Village and parish in Pembrokeshire, Wales

Llanychaer (Llanychâr) is a small rural village and parish in the community of Cwm Gwaun, north Pembrokeshire, Wales. It is 2 mi southeast of the port of Fishguard.

==Toponymy==
Early forms of the place name indicate that the second element of the name Llanychaer was originally 'caeth', meaning serf or bondsman. The final sound gradually softened from 'th' to 'r', aided by the influence of 'caer', a common place name element denoting a fortress. Subsequently, the first element, which was originally 'Llannerch' meaning a clearing or glade, was re-interpreted as 'Llan y' meaning 'Church of'. Therefore the interpretation of the name shifted with pronunciation from 'Llannerch caeth' (glade of bondsmen) to 'Llan y caer' (church of the fortress). The standardised Welsh spelling of Llanychâr reflects the local dialectal shift of 'ae' to 'â'.

==History==
Llanychaer was in the ancient hundred of Cemais. Early in the 19th century the population was 176 and only half the land in the parish was enclosed. Later in the century, it was described as hilly, much of which was pasture, with the village consisting of a few farmhouses.
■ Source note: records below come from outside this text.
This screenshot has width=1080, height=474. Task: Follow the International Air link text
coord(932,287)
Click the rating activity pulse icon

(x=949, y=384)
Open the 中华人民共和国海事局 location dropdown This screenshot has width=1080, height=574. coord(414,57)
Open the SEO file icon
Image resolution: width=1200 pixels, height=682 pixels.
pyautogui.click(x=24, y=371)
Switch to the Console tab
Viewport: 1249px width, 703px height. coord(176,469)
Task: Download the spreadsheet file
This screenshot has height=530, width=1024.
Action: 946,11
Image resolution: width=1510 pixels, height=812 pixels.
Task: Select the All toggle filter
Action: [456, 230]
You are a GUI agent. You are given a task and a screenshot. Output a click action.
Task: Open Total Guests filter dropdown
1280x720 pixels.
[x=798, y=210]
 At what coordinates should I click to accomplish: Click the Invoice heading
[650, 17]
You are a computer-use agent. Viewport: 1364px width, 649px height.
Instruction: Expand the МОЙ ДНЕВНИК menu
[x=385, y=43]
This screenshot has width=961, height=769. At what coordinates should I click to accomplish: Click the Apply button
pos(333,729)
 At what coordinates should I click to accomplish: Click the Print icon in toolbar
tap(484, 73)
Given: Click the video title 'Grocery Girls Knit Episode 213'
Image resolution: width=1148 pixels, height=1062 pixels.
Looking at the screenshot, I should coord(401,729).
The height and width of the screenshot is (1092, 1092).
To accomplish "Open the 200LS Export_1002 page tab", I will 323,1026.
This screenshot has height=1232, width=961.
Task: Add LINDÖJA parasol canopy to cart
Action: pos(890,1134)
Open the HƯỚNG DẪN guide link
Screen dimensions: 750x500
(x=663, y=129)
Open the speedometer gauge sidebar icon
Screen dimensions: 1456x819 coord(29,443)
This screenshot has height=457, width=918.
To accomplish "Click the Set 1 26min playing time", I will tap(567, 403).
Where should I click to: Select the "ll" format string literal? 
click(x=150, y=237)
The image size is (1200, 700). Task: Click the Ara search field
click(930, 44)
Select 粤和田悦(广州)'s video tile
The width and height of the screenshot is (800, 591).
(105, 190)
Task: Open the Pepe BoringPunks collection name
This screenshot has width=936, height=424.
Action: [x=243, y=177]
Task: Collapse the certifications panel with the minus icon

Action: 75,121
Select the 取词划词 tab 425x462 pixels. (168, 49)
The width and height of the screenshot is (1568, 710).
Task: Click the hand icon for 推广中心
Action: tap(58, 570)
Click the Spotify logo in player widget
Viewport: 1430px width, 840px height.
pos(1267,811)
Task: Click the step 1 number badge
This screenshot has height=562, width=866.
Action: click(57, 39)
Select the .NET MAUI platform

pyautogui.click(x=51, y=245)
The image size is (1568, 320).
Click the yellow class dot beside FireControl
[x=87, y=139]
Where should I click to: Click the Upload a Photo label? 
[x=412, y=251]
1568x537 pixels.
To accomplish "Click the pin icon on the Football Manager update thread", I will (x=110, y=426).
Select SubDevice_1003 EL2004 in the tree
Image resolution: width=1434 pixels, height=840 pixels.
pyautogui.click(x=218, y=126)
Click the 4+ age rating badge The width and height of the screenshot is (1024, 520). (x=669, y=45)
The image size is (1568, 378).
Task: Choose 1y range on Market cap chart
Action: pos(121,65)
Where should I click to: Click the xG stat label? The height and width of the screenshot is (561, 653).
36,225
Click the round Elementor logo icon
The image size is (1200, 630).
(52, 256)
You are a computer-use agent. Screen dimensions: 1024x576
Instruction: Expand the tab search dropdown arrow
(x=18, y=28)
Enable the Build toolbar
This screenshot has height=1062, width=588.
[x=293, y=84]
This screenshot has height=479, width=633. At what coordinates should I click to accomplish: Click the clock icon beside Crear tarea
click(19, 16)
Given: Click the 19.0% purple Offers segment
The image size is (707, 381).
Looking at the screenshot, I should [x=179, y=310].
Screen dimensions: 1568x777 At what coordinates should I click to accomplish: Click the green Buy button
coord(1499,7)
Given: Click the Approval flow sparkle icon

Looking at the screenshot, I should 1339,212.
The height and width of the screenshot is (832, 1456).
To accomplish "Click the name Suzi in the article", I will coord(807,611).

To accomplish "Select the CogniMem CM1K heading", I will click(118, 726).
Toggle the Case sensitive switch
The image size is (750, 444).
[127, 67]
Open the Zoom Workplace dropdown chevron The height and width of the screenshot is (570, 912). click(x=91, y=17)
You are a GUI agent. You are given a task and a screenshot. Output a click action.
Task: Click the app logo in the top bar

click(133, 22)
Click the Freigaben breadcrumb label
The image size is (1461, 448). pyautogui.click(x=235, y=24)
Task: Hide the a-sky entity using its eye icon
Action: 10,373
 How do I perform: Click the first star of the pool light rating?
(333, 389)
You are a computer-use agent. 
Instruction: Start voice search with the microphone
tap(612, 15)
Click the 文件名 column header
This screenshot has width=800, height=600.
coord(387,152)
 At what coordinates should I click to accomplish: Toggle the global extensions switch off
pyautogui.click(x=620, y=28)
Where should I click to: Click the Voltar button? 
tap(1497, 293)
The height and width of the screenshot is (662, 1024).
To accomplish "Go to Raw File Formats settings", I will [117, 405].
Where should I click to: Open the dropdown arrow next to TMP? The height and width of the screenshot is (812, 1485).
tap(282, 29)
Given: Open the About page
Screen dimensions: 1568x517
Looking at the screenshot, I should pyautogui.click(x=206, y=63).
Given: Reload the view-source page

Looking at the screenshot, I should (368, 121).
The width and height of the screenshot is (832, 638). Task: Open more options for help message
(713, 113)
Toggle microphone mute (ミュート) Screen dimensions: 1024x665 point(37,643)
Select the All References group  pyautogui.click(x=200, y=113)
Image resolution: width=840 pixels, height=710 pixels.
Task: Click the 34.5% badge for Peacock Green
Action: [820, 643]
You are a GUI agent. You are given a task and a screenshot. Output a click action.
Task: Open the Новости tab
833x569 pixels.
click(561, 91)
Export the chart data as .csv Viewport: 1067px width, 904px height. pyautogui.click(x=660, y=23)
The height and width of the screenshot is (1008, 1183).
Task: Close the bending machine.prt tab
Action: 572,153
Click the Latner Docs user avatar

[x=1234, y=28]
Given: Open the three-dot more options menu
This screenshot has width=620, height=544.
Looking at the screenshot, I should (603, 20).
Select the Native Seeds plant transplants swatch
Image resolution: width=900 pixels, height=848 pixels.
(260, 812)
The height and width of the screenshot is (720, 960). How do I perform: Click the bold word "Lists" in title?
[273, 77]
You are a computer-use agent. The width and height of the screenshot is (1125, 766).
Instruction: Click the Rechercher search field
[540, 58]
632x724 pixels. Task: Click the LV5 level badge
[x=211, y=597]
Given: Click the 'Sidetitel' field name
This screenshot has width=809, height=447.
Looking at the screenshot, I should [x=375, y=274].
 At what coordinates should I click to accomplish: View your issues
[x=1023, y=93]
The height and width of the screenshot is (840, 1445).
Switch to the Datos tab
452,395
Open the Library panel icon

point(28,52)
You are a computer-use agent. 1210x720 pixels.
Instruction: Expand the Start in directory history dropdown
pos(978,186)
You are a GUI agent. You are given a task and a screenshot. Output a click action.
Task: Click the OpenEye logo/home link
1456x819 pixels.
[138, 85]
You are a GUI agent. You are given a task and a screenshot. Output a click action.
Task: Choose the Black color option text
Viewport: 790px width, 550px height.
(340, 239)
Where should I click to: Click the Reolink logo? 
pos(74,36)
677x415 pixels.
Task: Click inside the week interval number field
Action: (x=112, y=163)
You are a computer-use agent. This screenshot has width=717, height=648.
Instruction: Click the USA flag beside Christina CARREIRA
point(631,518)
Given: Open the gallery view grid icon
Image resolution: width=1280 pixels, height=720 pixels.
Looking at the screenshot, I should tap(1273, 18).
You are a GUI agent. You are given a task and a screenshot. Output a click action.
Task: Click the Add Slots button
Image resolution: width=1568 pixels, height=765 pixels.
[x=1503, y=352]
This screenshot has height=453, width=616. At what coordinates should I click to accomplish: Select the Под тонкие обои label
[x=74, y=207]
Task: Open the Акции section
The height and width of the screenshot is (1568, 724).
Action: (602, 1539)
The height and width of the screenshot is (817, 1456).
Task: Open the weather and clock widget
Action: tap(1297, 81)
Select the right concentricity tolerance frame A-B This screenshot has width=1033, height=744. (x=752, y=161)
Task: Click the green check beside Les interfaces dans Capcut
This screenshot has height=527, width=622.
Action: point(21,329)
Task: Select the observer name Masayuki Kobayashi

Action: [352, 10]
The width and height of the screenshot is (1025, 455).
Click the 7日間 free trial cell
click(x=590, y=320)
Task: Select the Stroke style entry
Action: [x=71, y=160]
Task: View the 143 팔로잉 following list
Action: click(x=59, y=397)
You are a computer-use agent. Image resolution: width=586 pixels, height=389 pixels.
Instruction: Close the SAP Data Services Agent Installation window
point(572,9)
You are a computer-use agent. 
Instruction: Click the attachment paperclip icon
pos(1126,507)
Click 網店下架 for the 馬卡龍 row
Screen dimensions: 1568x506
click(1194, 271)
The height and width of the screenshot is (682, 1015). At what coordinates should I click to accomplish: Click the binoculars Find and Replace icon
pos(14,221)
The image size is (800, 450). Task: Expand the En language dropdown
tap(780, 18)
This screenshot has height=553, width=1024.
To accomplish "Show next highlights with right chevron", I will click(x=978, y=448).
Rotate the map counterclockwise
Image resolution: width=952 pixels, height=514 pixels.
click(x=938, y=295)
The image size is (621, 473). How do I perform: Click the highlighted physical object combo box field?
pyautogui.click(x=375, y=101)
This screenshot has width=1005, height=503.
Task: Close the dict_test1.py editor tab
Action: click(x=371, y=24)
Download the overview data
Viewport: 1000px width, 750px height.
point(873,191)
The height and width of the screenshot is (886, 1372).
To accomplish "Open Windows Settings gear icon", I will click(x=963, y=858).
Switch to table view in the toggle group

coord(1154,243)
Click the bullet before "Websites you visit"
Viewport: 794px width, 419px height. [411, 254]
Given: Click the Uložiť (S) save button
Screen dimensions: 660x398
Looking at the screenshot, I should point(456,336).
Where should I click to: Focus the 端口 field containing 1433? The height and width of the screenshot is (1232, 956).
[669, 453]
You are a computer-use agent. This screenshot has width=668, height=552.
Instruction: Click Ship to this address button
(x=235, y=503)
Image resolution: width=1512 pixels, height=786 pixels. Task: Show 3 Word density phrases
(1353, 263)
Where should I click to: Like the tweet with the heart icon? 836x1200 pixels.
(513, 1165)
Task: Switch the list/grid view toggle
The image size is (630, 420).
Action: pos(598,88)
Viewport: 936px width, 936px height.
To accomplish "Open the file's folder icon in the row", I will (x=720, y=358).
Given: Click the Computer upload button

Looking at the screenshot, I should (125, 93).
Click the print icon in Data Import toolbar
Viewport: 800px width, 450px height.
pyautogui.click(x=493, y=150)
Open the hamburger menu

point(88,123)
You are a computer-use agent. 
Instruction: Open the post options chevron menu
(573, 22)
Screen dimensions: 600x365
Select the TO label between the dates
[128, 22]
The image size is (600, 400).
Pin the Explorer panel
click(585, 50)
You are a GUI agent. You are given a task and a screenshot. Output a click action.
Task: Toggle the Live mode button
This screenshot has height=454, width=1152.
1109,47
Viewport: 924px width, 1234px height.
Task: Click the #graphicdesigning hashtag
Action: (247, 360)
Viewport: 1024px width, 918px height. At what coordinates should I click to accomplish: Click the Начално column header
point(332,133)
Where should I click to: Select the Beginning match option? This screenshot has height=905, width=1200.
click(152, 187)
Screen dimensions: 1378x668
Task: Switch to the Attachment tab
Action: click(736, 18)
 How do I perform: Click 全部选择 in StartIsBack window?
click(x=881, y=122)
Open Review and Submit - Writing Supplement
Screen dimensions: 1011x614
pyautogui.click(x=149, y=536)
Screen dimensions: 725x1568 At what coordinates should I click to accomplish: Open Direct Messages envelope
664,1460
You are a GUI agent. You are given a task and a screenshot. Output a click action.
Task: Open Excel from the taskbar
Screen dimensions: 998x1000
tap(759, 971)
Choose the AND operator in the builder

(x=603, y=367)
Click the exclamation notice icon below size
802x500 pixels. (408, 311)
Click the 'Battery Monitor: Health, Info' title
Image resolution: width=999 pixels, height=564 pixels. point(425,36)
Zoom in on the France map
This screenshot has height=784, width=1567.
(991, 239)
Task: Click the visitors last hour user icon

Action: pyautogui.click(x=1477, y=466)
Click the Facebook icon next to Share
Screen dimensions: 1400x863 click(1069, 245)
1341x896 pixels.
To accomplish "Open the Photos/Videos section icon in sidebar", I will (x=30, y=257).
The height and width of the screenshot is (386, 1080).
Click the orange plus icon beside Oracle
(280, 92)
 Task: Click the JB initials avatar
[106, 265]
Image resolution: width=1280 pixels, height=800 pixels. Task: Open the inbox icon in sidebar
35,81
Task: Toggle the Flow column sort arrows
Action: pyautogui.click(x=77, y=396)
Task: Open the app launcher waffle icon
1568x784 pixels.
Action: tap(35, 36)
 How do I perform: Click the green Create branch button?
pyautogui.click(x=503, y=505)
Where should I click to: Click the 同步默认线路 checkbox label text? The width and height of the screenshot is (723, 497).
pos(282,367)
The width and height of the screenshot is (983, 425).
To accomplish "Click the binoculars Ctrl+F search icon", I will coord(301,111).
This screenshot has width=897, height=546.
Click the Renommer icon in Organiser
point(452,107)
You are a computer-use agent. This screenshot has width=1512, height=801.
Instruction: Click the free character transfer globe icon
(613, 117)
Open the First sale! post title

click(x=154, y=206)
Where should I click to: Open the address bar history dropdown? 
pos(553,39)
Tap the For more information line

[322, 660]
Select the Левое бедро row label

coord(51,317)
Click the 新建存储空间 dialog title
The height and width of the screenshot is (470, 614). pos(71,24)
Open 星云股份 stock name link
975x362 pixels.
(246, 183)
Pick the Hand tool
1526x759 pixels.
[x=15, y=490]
Glandwr Baptist chapel in the village was built in 1894. The Reverend Carl D Williams, a well-known preacher in Wales, had been the minister for 28 years (in all, a minister for 50 years) until his retirement in 2010.

==Features==
There are two bridges crossing the Gwaun in the north of the parish: at Cilrhedyn and Llanychaer. A disused mill close to the latter is recorded at the end of the 19th century.

==Parish==
The parish is in the Diocese of St Davids, absorbed with two other parishes into the larger Parish of Fishguard of the Church in Wales. Llanychaer (as Llanachaier) appears on a 1578 parish map of Pembrokeshire. It is rural, with scattered settlements.

The parish church of St David dates back at least to the 12th century with evidence of earlier use as a place of worship, possibly as early as the 6th century. The present church was completely rebuilt on earlier foundations about 1876.